And you _can_ convey understanding of subjective experience through analogies.
That's the whole point of art.

Just because you can only get arbitrarily close to understanding something
doesn't mean you can't understand it. By that measure, you don't even
understand your own senses - they are transient, fleeting, and reflexive. But
we're not supposed to deny the _entire_ concept of knowing and understanding,
are we?

Ok, so you don't see more than three primary colors. Doesn't mean you can't
understand it. You know the difference between being in a room with only red
light versus being in a room with white light? Then you know what it is to see
more colors.

Personal anecdote: I've felt things in dreams that I've never felt awake. I
can imagine sensations I've never experienced while awake. So I can't believe
that it's impossible to feel things outside of our current experiences or to
experience things arbitrarily close to as how others do. Especially since we
can hook electrodes up to our brains, do computations outside, and arbitrarily
increase the state space of our brains. So like I said: out of reach doesn't
mean impossible.

------
lists
As a software engineer whose original line of work was continental European
philosophy, its striking to read things like this because it shows how little
we've progressed in philosophical thinking since Immanuel Kant's Critique of
Pure Reason.
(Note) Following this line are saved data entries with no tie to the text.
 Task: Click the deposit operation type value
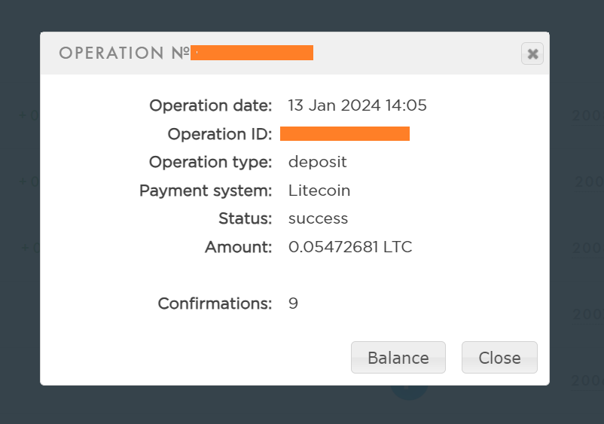[317, 162]
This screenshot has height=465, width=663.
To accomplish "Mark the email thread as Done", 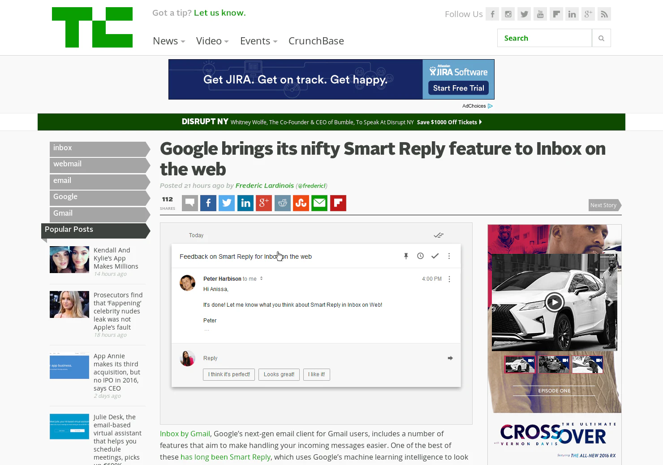I will [x=435, y=256].
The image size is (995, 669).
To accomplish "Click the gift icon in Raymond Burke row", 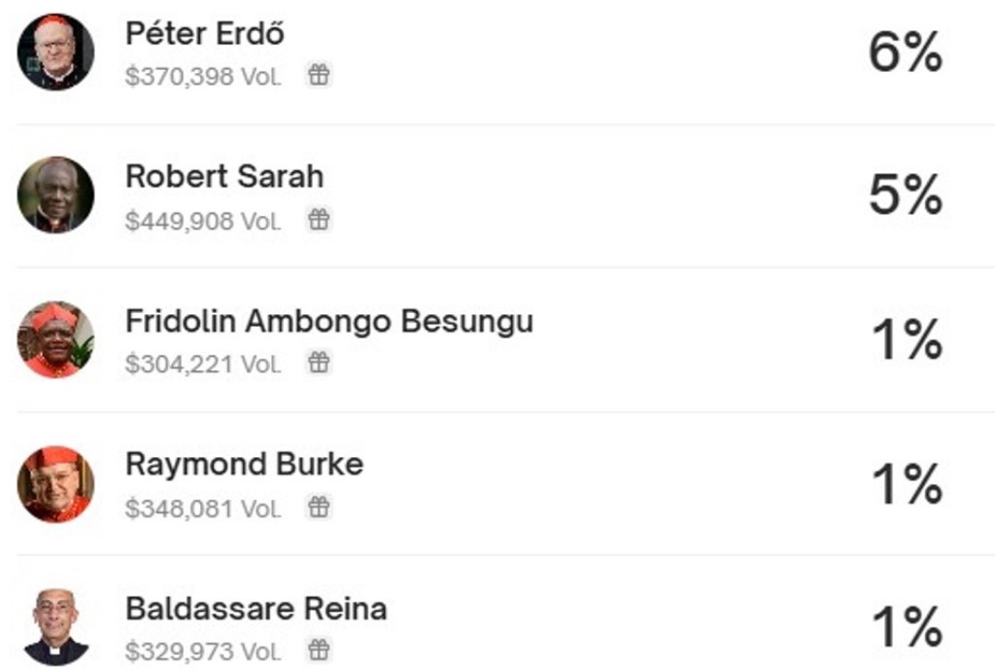I will click(319, 507).
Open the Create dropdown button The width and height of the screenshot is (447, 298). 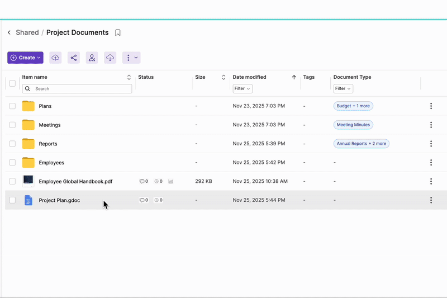click(25, 58)
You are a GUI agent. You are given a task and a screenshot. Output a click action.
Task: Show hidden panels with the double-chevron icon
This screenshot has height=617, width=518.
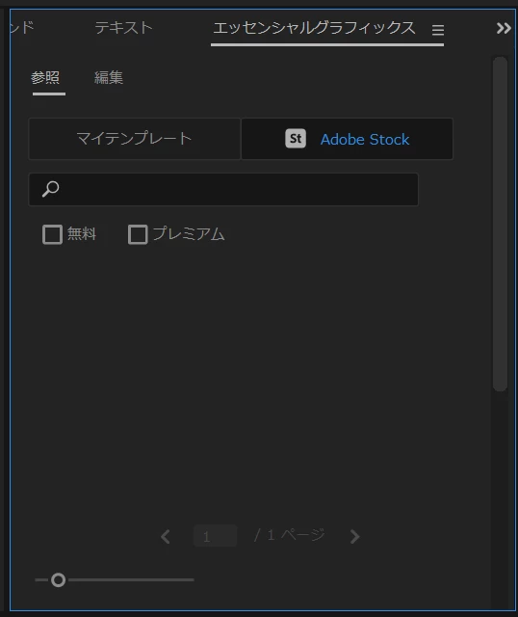504,28
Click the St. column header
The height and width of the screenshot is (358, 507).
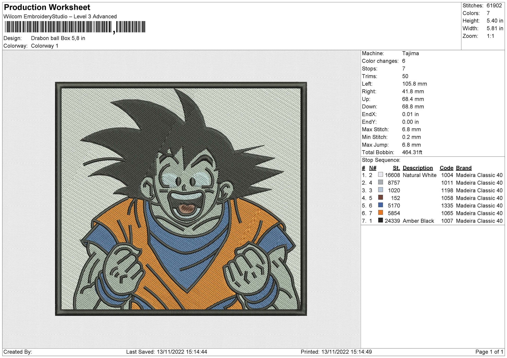(x=396, y=168)
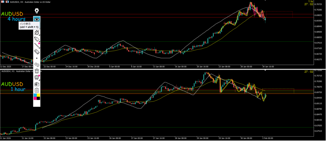The height and width of the screenshot is (141, 326).
Task: Open the Epic Pen nib menu icon
Action: tap(37, 12)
The radical idea in Kant is that _subjective experience has an
objective structure_ : that means we can grant the validity of scientific
observation, the key insight being that what you feel and see empirically
(what gets called qualia), doesn't exhaust the definition of subjective
experience, but is derivative of its essential structure. Once you make these
distinctions, talking about why scientific observation is valid is easy.

The fault is that this doesn't completely eliminate a certain nuanced form of
solipsism, and this is where Hegel comes in, but does make strong guarantees
that gravity won't stop working the same way tomorrow.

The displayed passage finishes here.